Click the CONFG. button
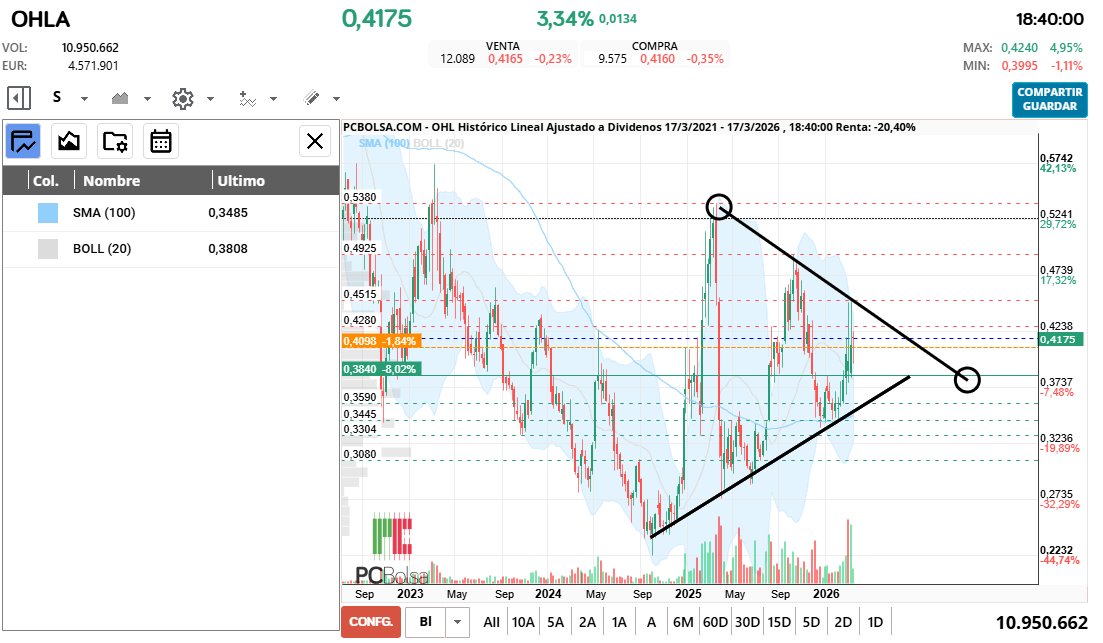 (x=370, y=622)
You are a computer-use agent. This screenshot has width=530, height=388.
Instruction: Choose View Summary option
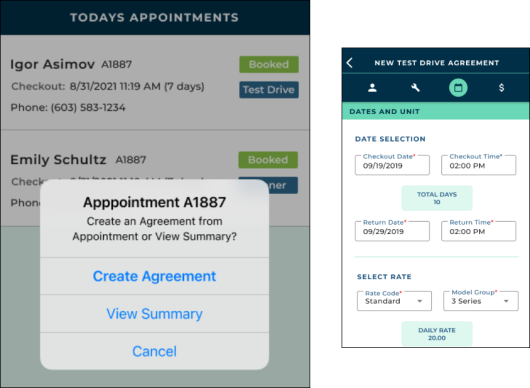point(154,314)

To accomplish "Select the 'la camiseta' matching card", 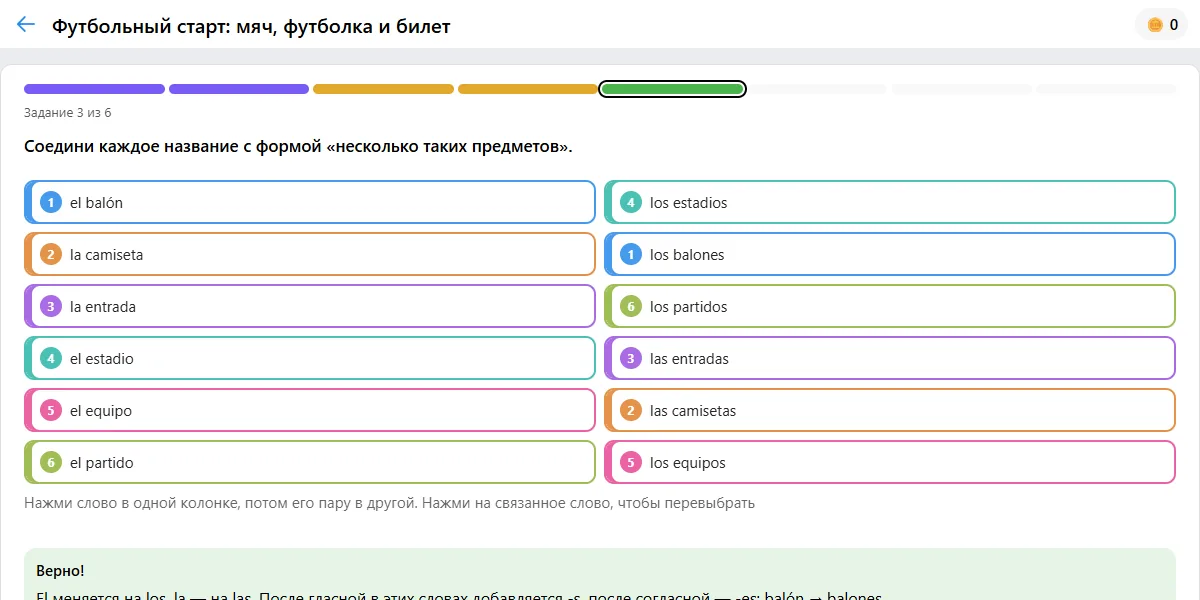I will click(310, 254).
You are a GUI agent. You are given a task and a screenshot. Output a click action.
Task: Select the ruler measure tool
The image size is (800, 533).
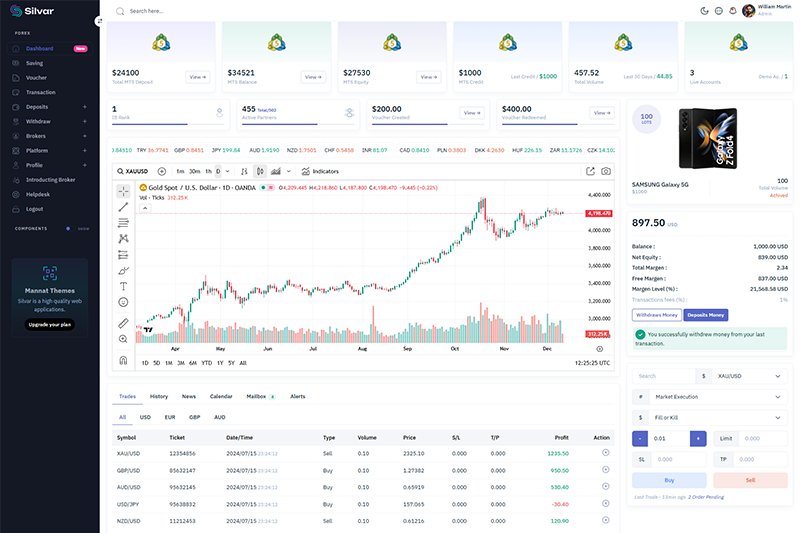123,323
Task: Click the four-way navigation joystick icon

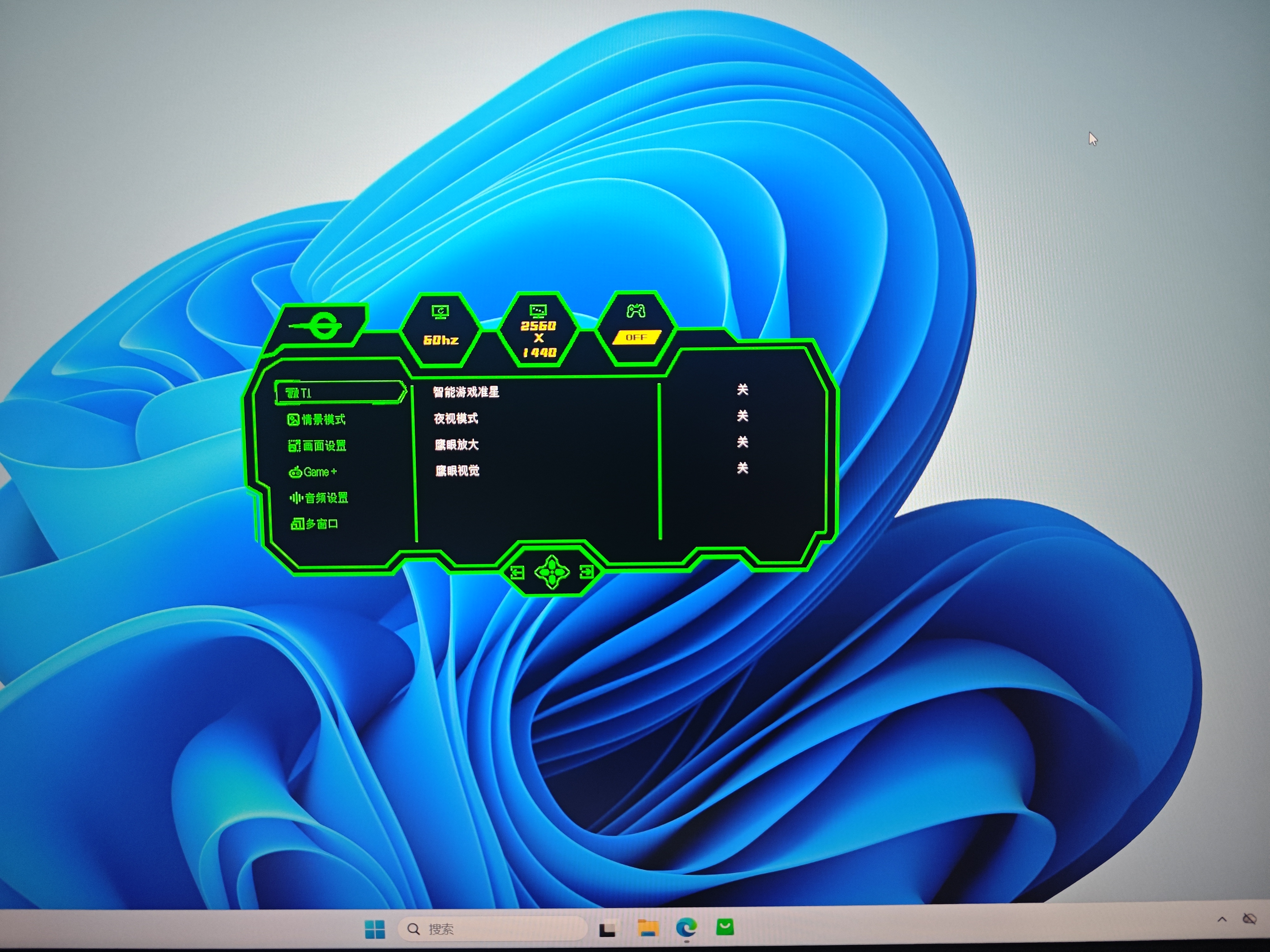Action: click(552, 572)
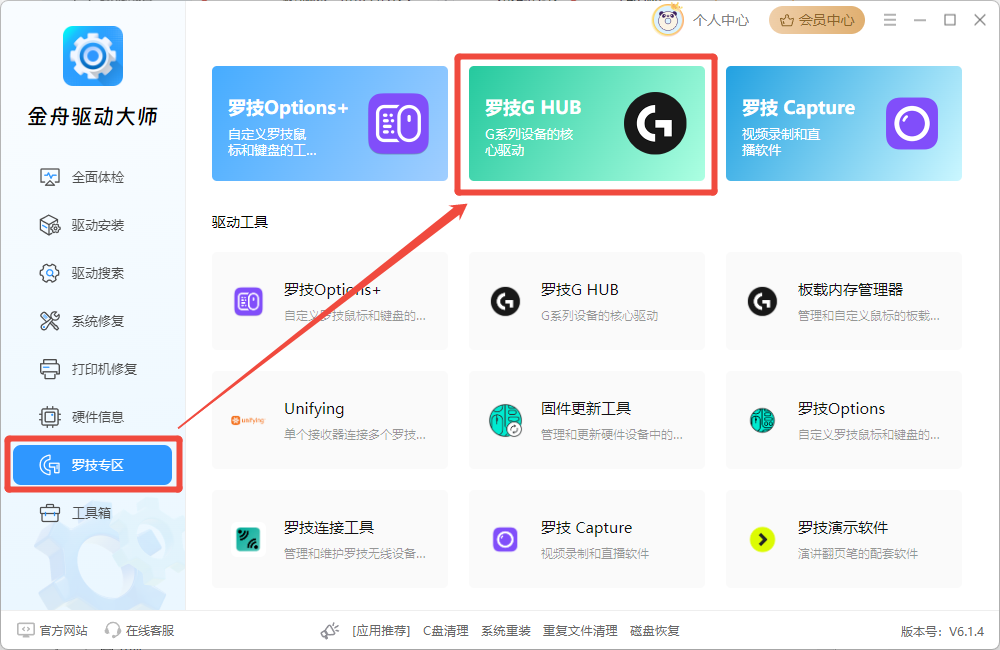Click the 硬件信息 chip icon
This screenshot has width=1000, height=650.
click(50, 417)
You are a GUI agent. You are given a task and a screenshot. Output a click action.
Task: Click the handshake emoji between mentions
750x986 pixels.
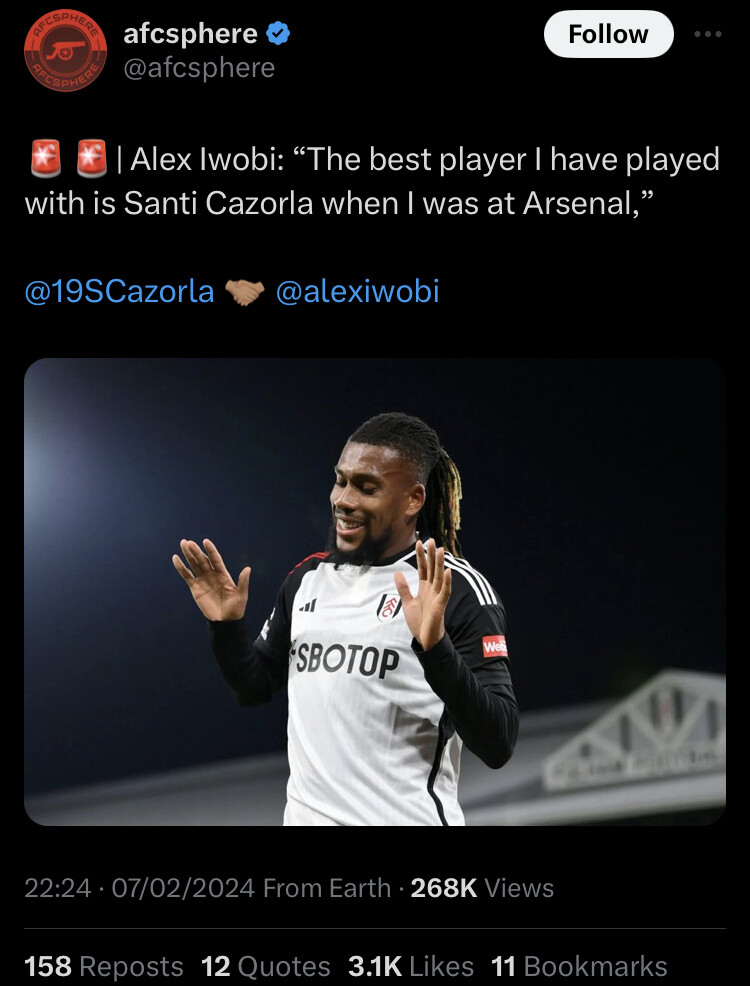[x=245, y=292]
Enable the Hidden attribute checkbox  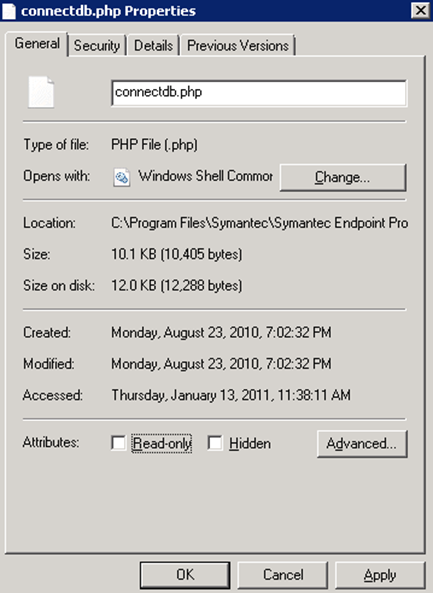tap(215, 443)
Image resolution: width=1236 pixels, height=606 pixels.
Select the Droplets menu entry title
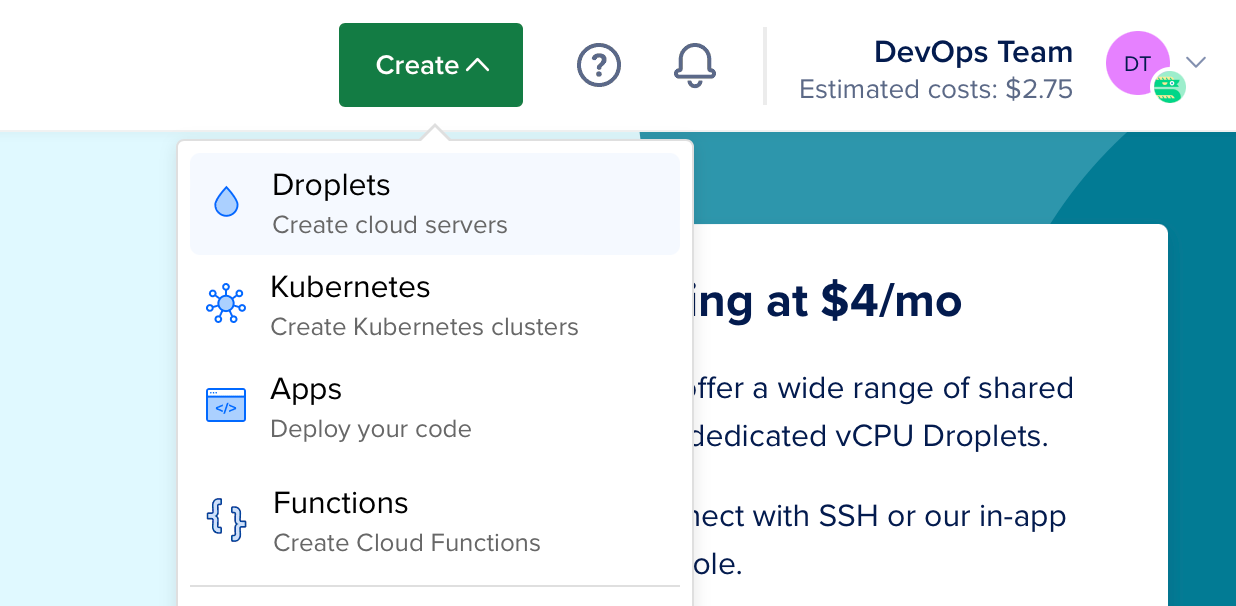[x=331, y=185]
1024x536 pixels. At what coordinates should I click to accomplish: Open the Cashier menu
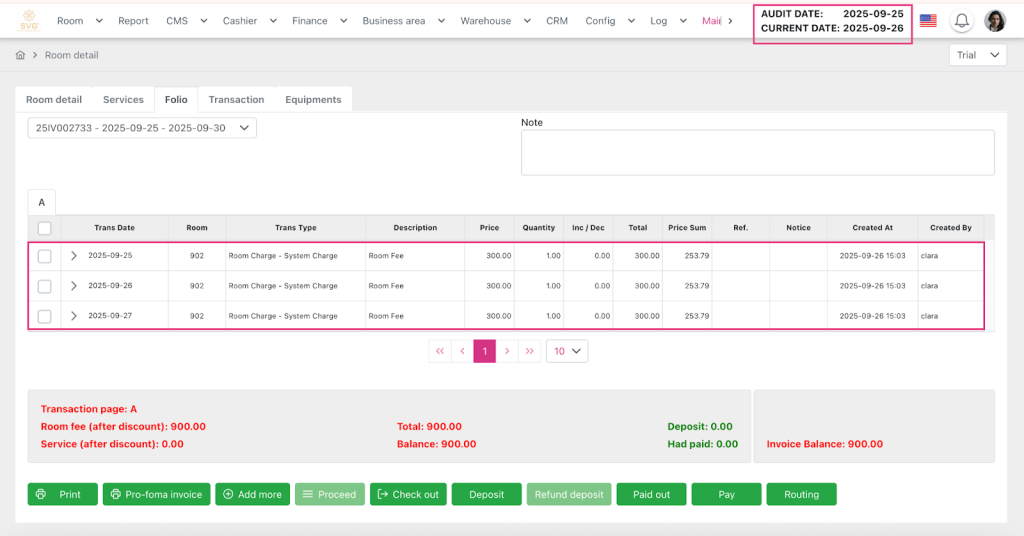tap(247, 21)
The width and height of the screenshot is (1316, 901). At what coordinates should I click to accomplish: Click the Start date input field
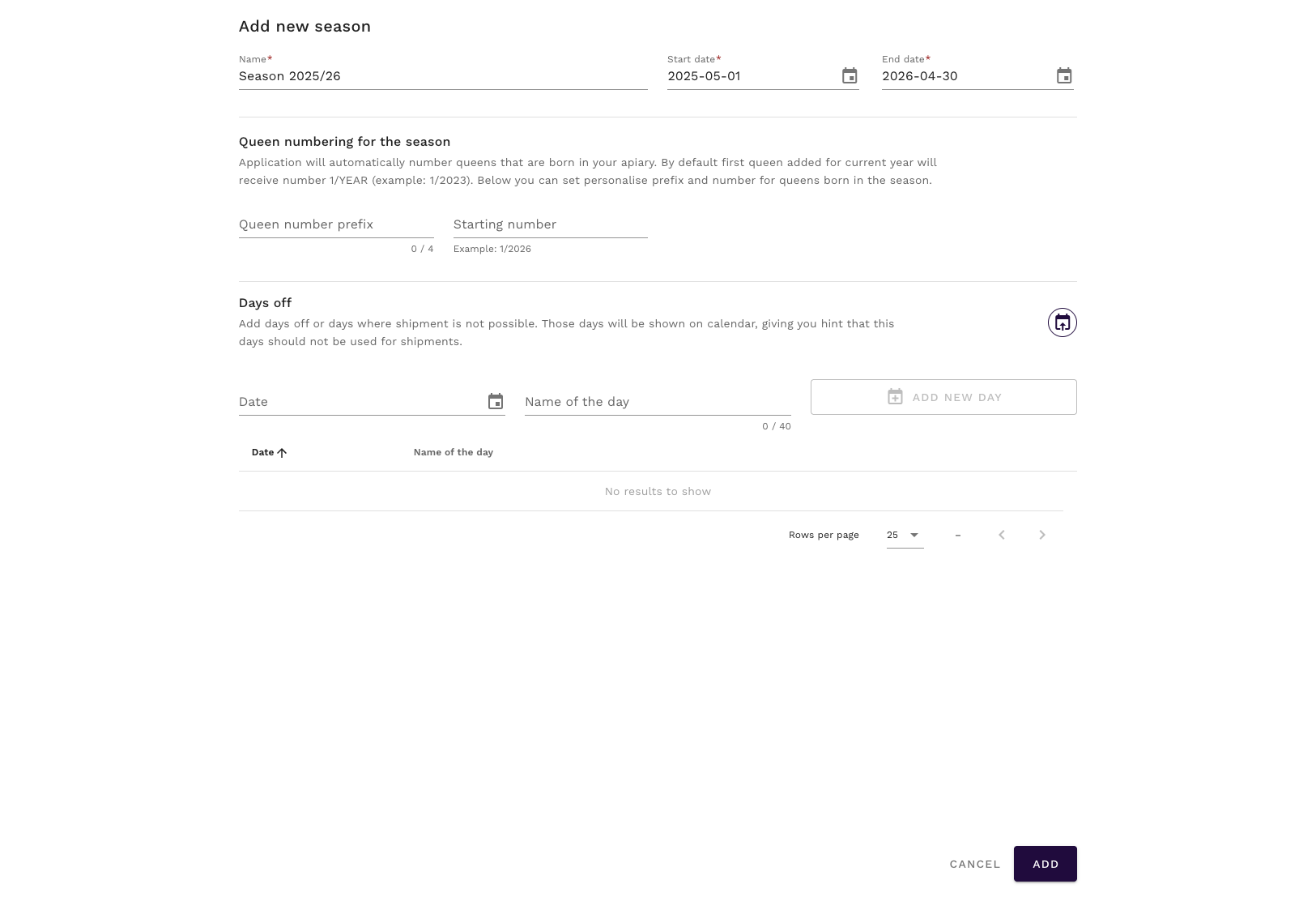(749, 76)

____

== WORK REQUIRED ==
Would you restate word for word only the lines from the line with "Select the Droplets menu entry title" to the last line above, with the pictures left out?

== TASK OUTPUT ==
Select the Droplets menu entry title
[x=331, y=185]
1024x536 pixels. At what coordinates should I click to accomplish: Open the Cashier menu
tap(247, 21)
The width and height of the screenshot is (1316, 901). At what coordinates should I click to accomplish: Click the Start date input field
(749, 76)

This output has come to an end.